THE Central Bank of Nigeria (CBN) last week reversed itself on Automated Teller Machine (ATM) fees, thus stirring another controversy on bank charges. The apex bank had announced N65 charge on every 'Remote-On-Us' ATM withdrawal; 'Remote-On-Us' transaction meaning those carried out on machines belonging to other banks.

The CBN and the Deposit Money Banks (DMBs) had, in December 2012, cancelled the N100 charge on ATM withdrawal from "other banks." The policy was introduced by immediate past governor, Sanusi Lamido Sanusi, less than 16 months after assuming office in 2009. The banking regulator also outlawed out-of-bank ATMs, forcing banks to dismantle machines sited at hotels and other 'outside' locations after putting up a feeble fight against the policy.

The reason for the re-introduction of the policy on Wednesday last week, according to Godwin Emefiele-led CBN, is to help banks cut their "losses" as operational costs continue to put their balance sheet in jeopardy.

The directive was contained in a circular dated August 2014 and signed by the apex bank's Director, Banking and Payment Systems Department, Mr. Dipo Fatokun. The new policy will take effect from September 1, 2014. In a preemptive move to soothe nerves, the circular pointedly stated that the first three withdrawals in the month of September on other banks' ATM would be free as the charges would actually start counting from the fourth withdrawal.

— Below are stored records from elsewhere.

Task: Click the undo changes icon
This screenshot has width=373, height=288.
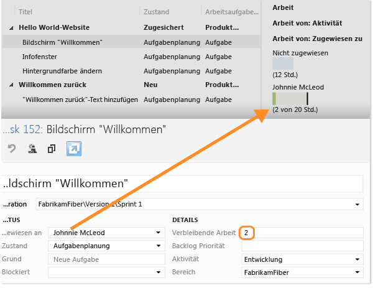Action: [12, 149]
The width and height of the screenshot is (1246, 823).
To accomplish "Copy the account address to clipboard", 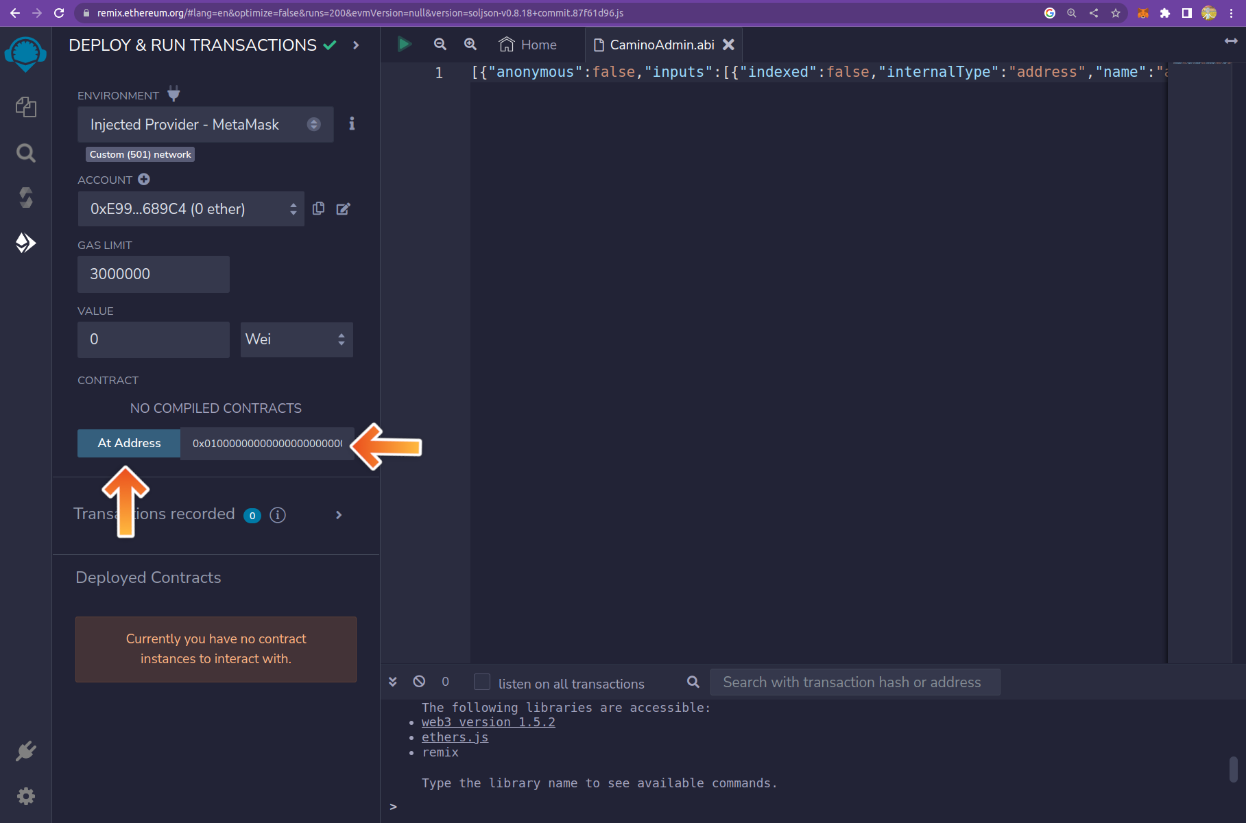I will (x=318, y=208).
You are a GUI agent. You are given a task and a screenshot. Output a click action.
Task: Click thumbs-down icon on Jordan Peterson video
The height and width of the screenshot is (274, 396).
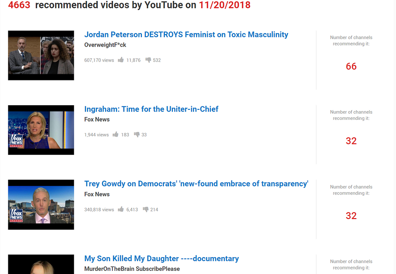click(x=148, y=60)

It reads in part: "The CBN hereby issues the following directives: The re-introduction of 'Remote-on-us' ATM cash withdrawal transaction fee, which will now be N65 per transaction, to cover the remuneration of switches, ATM monitoring and fit-notes processing by acquiring banks; the new charge shall apply as from the fourth 'Remote-on-us' withdrawal (in a month) by a cardholder, thereby making the first three 'Remote on us' transaction free for the cardholder, but to be paid by the issuing bank. September 1, 2014 shall be the effective date for the implementation of the new charge; banks are expected to conduct adequate sensitisation to the customers on the introduction of the new fee; all ATM cash withdrawals on the ATM of issuing banks shall be at no cost to the cardholder."

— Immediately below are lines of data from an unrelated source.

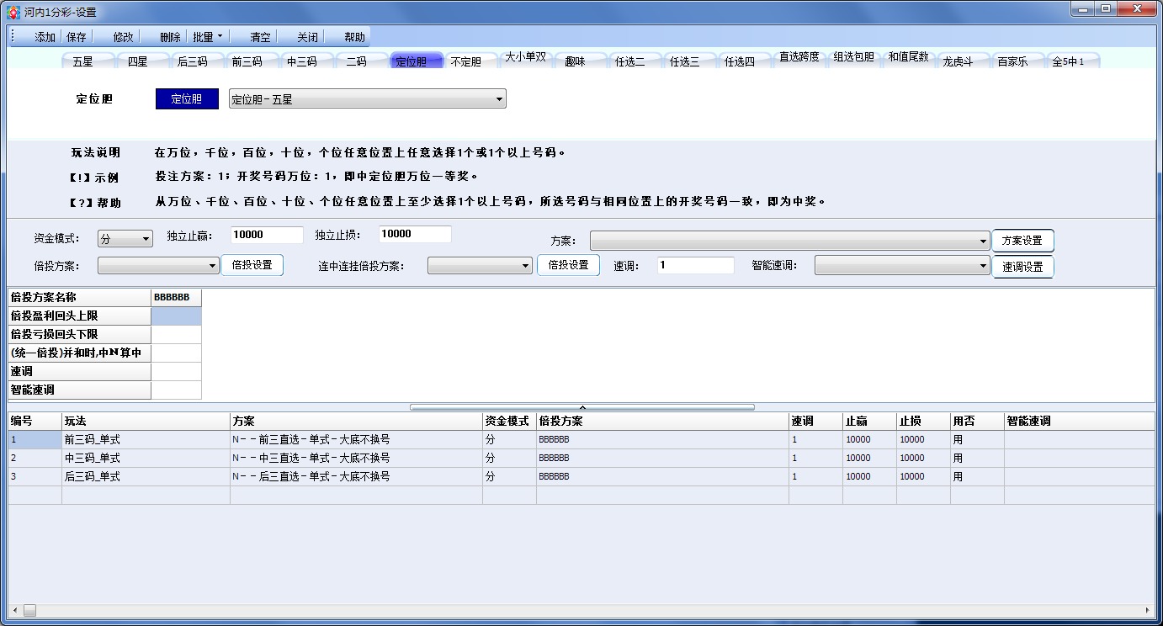Screen dimensions: 1163x626
Task: Click 帮助 in the toolbar
Action: pos(354,37)
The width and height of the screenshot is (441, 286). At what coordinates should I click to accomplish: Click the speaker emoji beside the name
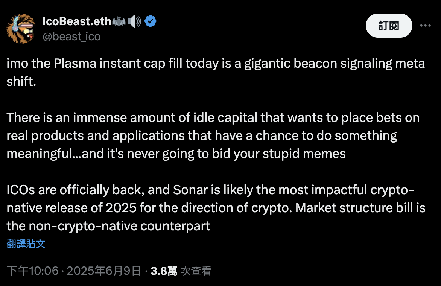[x=134, y=22]
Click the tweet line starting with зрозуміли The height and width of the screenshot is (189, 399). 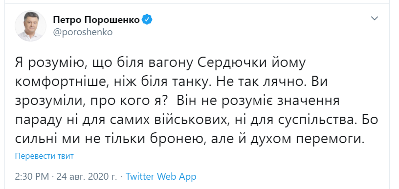tap(177, 102)
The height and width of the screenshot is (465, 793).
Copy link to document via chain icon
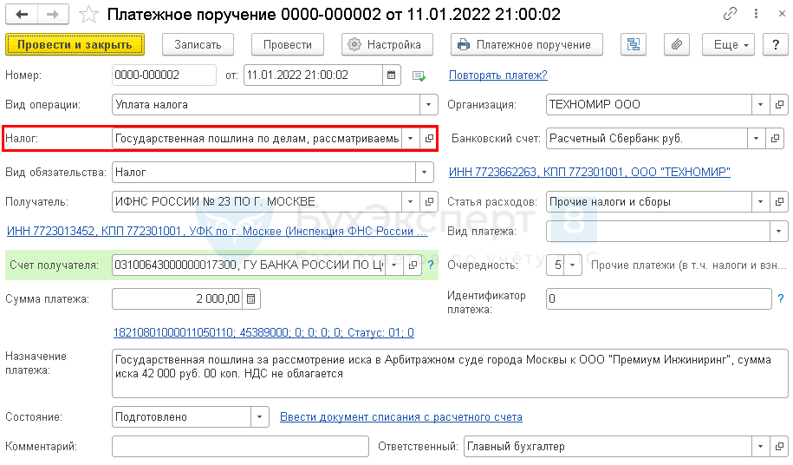pos(730,15)

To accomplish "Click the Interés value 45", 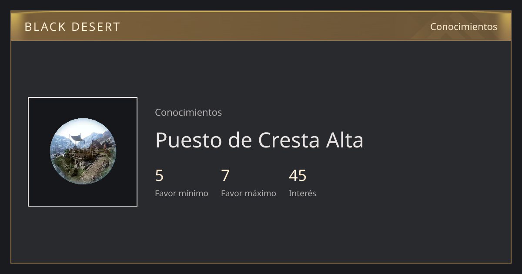I will point(298,176).
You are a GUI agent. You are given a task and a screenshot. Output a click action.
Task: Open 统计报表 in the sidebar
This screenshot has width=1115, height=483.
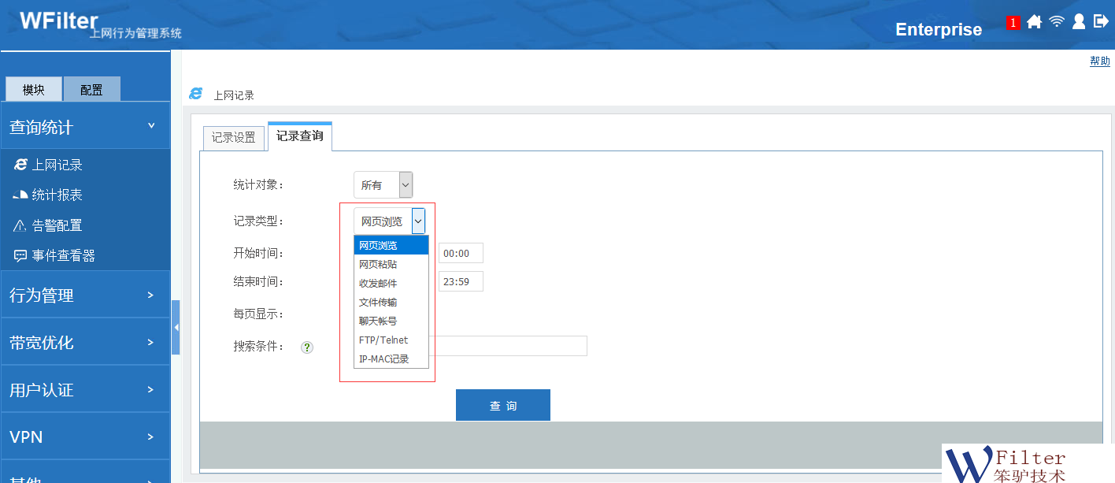57,195
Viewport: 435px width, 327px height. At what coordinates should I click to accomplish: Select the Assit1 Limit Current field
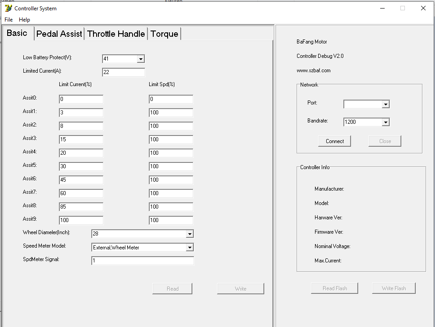click(x=81, y=113)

The brewing controversy around this as at yesterday centred on two major questions, the first being whether, or not, the general N65 charge on withdrawal (irrespective of the amount) would not discourage ATM use and create congestion problems for the already-troubled banking halls.

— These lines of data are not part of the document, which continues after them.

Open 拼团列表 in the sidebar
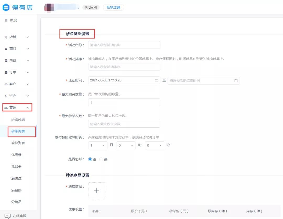 click(18, 119)
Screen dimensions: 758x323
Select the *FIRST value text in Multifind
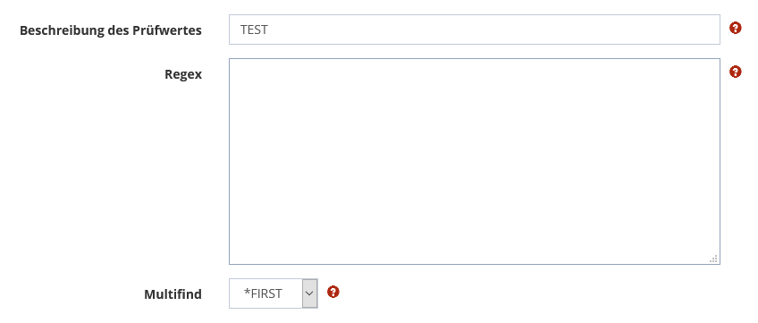263,293
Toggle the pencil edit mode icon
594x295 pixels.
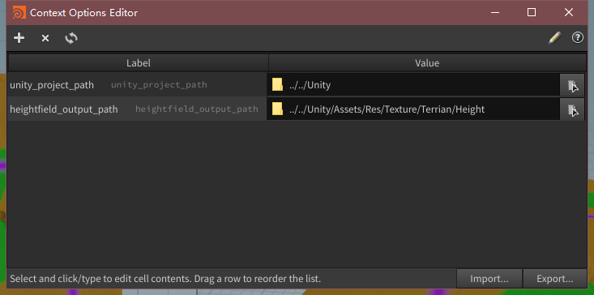[x=554, y=38]
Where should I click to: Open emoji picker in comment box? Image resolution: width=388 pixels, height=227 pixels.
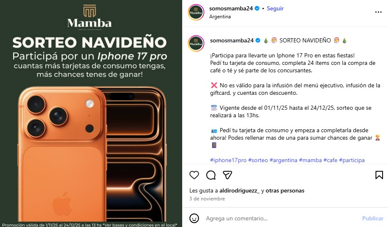194,218
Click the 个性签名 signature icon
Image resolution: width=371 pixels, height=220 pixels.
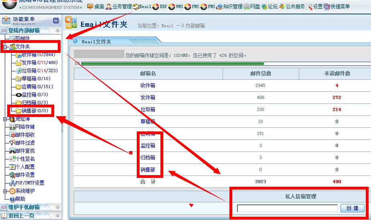click(x=12, y=159)
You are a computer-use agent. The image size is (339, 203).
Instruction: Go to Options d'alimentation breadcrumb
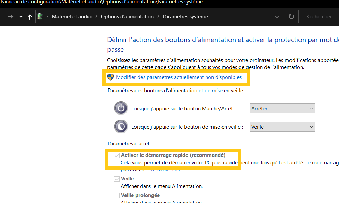(x=127, y=17)
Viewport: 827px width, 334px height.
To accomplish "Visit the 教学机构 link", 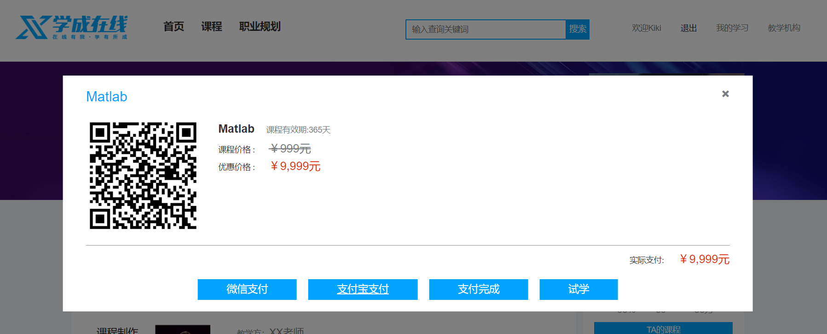I will coord(784,28).
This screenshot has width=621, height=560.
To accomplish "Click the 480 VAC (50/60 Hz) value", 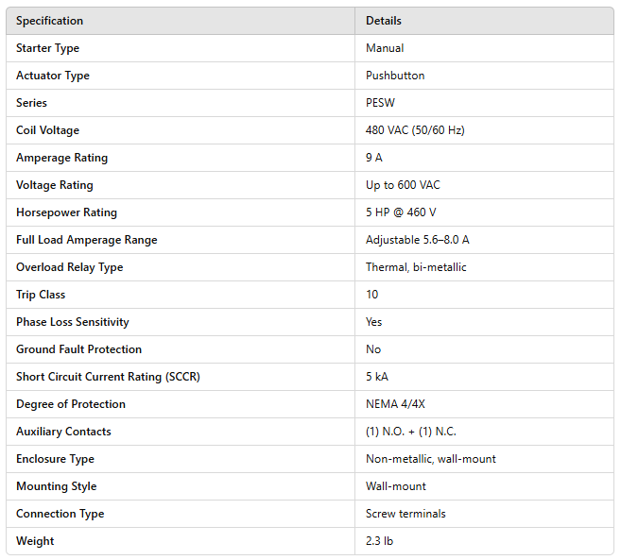I will pyautogui.click(x=415, y=130).
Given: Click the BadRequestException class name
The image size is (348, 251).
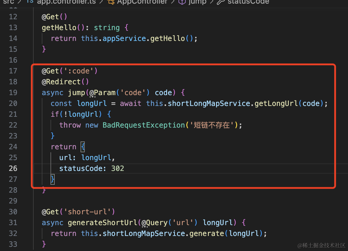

CBN's regulation of banking business has, over the years, focused on decongesting the banking halls, the purpose of which is at the very heart of its 'cashless' policy that has drawn so much hype to itself. Already being enforced in the 36 states of Nigeria -- after the pilot (cashlite) scheme that started in Lagos and moved on to Abuja, Port Harcourt and others -- the cashless policy puts specific pegs on cash transactions to encourage Cheque, mobile, internet and online fund transfers. It created cash deposit and withdrawal limits, as well as a vibrant market for point-of-sale machine (POS) and card payment system. While the policy gradually gained acceptance, the apex bank explained that the idea was to reduce costs incurred by banks in managing cash as well as decongest the banking halls. To this end, banks themselves gradually evolved internal policies to discourage cash withdrawals below certain thresholds within the banking halls, instead advising customers to "use the ATM"; some of them (banks) even place charges on "in-house" cash withdrawals below N100,000.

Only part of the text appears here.